## [GOAL OF THE EXERCISE]
Copy every one of the lines below word for word.
○ ○ ○
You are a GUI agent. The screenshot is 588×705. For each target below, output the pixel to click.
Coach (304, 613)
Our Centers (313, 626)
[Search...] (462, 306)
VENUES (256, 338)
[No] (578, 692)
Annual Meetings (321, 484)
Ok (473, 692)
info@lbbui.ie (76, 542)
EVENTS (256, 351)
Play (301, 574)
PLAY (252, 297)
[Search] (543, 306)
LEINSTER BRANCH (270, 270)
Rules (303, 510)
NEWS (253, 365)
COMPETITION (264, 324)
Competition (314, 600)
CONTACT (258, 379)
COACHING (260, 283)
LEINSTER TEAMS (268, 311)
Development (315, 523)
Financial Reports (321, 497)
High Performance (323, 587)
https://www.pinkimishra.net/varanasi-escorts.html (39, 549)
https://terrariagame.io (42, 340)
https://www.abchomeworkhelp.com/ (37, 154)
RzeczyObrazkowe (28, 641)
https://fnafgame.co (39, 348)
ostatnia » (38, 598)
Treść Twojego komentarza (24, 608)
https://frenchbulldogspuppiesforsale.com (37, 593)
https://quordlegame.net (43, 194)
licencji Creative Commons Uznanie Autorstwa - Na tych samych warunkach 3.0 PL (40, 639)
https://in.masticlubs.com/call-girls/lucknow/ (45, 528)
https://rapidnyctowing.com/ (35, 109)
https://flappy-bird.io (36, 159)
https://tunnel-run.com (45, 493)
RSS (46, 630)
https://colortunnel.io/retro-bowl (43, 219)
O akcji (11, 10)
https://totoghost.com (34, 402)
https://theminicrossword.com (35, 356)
○ ○ ○
## [CORRECT RESPONSE]
You are a GUI agent. The screenshot is 588×705. For each target below, output the pixel to click.
Coach (304, 613)
Our Centers (313, 626)
[Search...] (462, 306)
VENUES (256, 338)
[No] (578, 692)
Annual Meetings (321, 484)
Ok (473, 692)
info@lbbui.ie (76, 542)
EVENTS (256, 351)
Play (301, 574)
PLAY (252, 297)
[Search] (543, 306)
LEINSTER BRANCH (270, 270)
Rules (303, 510)
NEWS (253, 365)
COMPETITION (264, 324)
Competition (314, 600)
CONTACT (258, 379)
COACHING (260, 283)
LEINSTER TEAMS (268, 311)
Development (315, 523)
Financial Reports (321, 497)
High Performance (323, 587)
https://www.pinkimishra.net/varanasi-escorts.html (39, 549)
https://terrariagame.io (42, 340)
https://www.abchomeworkhelp.com/ (37, 154)
RzeczyObrazkowe (28, 641)
https://fnafgame.co (39, 348)
ostatnia » (38, 598)
Treść Twojego komentarza (24, 608)
https://frenchbulldogspuppiesforsale.com (37, 593)
https://quordlegame.net (43, 194)
licencji Creative Commons Uznanie Autorstwa - Na tych samych warunkach 3.0 PL (40, 639)
https://in.masticlubs.com/call-girls/lucknow/ (45, 528)
https://rapidnyctowing.com/ (35, 109)
https://flappy-bird.io (36, 159)
https://tunnel-run.com (45, 493)
RSS (46, 630)
https://colortunnel.io/retro-bowl (43, 219)
O akcji (11, 10)
https://totoghost.com (34, 402)
https://theminicrossword.com (35, 356)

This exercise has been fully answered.